I’ll be trying this bread again shortly. I got some unbleached bread flour for next time instead of the ordinary all purpose flour I used. If you haven’t given it a try before, check it out! For the price of three cups of flour and a pinch of yeast (only one quarter teaspoon) it’s even economical.

If you try this, let me know how it works out.

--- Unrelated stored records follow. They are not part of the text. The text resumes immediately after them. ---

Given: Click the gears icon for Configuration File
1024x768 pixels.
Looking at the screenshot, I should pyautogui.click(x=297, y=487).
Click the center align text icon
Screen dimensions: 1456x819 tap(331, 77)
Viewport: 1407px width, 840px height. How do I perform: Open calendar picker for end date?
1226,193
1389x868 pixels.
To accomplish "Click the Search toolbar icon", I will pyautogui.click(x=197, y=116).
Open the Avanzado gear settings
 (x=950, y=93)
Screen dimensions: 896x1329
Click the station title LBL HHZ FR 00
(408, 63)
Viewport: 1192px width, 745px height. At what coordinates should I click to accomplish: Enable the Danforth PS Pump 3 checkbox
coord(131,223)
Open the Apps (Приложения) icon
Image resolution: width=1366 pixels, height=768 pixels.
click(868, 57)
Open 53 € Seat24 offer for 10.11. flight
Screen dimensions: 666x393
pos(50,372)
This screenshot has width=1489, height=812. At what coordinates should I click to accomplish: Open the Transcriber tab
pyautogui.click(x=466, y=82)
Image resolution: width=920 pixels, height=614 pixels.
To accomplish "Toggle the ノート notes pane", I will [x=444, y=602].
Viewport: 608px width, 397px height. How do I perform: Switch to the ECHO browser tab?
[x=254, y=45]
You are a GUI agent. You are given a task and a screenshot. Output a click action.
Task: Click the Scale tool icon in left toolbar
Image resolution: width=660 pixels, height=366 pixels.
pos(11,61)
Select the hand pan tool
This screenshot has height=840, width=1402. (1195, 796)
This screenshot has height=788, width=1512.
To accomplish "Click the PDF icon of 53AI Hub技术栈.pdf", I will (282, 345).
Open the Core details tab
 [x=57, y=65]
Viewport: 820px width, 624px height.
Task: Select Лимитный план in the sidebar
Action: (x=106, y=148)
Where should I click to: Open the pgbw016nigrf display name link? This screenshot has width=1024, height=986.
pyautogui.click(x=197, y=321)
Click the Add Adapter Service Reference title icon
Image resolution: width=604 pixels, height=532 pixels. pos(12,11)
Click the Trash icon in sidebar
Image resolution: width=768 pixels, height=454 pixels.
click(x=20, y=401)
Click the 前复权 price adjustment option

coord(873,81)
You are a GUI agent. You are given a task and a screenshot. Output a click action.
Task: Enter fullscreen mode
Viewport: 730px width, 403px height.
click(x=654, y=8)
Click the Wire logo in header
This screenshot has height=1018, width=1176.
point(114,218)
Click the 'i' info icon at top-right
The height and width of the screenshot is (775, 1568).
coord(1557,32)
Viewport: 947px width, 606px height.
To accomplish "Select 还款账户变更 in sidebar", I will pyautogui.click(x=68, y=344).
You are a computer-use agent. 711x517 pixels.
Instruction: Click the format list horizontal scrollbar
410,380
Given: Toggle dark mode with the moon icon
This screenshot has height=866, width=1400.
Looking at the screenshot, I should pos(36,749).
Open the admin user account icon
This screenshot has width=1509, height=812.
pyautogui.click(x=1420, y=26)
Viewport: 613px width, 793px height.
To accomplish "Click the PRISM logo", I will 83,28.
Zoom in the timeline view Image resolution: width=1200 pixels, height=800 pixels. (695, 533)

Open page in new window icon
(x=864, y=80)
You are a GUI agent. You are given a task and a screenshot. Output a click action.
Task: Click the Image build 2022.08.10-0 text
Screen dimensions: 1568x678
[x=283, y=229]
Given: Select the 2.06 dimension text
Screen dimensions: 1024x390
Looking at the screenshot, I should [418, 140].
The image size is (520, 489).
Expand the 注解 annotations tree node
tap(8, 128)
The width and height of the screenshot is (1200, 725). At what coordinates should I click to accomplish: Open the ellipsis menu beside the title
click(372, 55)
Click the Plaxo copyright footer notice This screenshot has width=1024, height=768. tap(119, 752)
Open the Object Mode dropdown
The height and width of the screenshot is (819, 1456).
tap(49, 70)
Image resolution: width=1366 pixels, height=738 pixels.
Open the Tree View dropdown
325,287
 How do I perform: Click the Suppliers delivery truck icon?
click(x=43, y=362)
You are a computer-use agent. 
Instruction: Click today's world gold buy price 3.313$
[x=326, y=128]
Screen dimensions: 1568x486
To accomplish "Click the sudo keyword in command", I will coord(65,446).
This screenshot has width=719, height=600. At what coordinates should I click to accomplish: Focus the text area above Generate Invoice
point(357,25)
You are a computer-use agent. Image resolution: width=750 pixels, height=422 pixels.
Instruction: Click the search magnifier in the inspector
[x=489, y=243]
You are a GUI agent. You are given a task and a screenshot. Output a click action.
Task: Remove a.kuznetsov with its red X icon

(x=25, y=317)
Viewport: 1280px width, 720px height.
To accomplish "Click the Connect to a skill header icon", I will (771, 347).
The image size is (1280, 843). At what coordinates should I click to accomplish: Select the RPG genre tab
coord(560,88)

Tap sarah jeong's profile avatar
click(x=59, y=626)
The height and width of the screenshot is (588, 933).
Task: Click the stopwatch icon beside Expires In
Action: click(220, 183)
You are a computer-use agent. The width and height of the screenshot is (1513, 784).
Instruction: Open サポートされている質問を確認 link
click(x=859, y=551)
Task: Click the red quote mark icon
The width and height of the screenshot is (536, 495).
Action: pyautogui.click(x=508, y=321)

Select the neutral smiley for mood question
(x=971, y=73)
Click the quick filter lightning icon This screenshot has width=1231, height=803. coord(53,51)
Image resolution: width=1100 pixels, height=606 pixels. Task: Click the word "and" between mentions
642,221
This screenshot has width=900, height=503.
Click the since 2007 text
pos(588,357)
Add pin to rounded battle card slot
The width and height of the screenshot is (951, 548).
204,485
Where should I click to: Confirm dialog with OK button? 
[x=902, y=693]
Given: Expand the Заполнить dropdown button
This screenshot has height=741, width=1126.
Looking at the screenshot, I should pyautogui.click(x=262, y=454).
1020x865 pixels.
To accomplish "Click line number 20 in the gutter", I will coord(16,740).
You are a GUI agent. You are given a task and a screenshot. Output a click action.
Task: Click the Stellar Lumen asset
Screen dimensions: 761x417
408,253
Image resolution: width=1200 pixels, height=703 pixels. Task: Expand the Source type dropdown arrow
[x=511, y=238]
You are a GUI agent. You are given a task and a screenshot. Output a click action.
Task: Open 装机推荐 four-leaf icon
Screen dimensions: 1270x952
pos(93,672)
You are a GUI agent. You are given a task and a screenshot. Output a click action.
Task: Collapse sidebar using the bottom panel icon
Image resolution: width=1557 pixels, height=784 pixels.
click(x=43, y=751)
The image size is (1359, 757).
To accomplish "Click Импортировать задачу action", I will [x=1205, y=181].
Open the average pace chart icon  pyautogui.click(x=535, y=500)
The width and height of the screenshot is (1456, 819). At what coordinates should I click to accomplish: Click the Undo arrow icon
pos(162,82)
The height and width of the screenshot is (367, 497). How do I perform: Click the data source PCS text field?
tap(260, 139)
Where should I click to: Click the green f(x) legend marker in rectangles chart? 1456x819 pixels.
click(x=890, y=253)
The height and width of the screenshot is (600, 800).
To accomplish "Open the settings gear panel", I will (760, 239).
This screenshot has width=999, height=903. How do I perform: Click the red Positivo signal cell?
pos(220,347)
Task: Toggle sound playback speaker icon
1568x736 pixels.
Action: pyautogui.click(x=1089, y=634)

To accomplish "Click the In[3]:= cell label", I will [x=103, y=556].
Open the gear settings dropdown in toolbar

5 thoughts on “No-Knead Bread from the New York Times

  1. Goody K3NG

    I started baking bread about two years ago starting with a no-knead recipe. This was after trying to bake good bread unsuccessfully about 10 years prior. Now I’m baking bread on a weekly basis, doing little variations with hydration, rise times, sourdough cultures, etc. to experiment and see what works and what makes bread I like. I’m still a bit of a hack yet in my book, but folks think I bake some pretty good bread. One thing I recommend you do is use King Arthur unbleached bread flour. I started with GP flour, then went to unbleached store brand flour. King Arthur flour was an epic improvement over both. If you like sourdough, check this out http://carlsfriends.net/ and send away for their starter. It’s somewhat an interesting side hobby playing with sourdough starters. As a result of my bread baking experimentation I’ve also gotten into pizza making. You can take everything you learn in bread baking and make some really good pizzas at home, better than anything you buy at the main pizza chains.

  2. Pseudonym

    Sorry to be so anal, but it bugs me when people use of the word “caramelised” (or however you spell it in your locale) to refer to the product of a Maillard reaction.

    That’s all. We return you to things more productive now…

  3. Mark VandeWettering Post author

    I am glad that your life is so good that my misuse of a term rises to the top of the things that bother you in your day. I aspire to that level of peace and tranquility.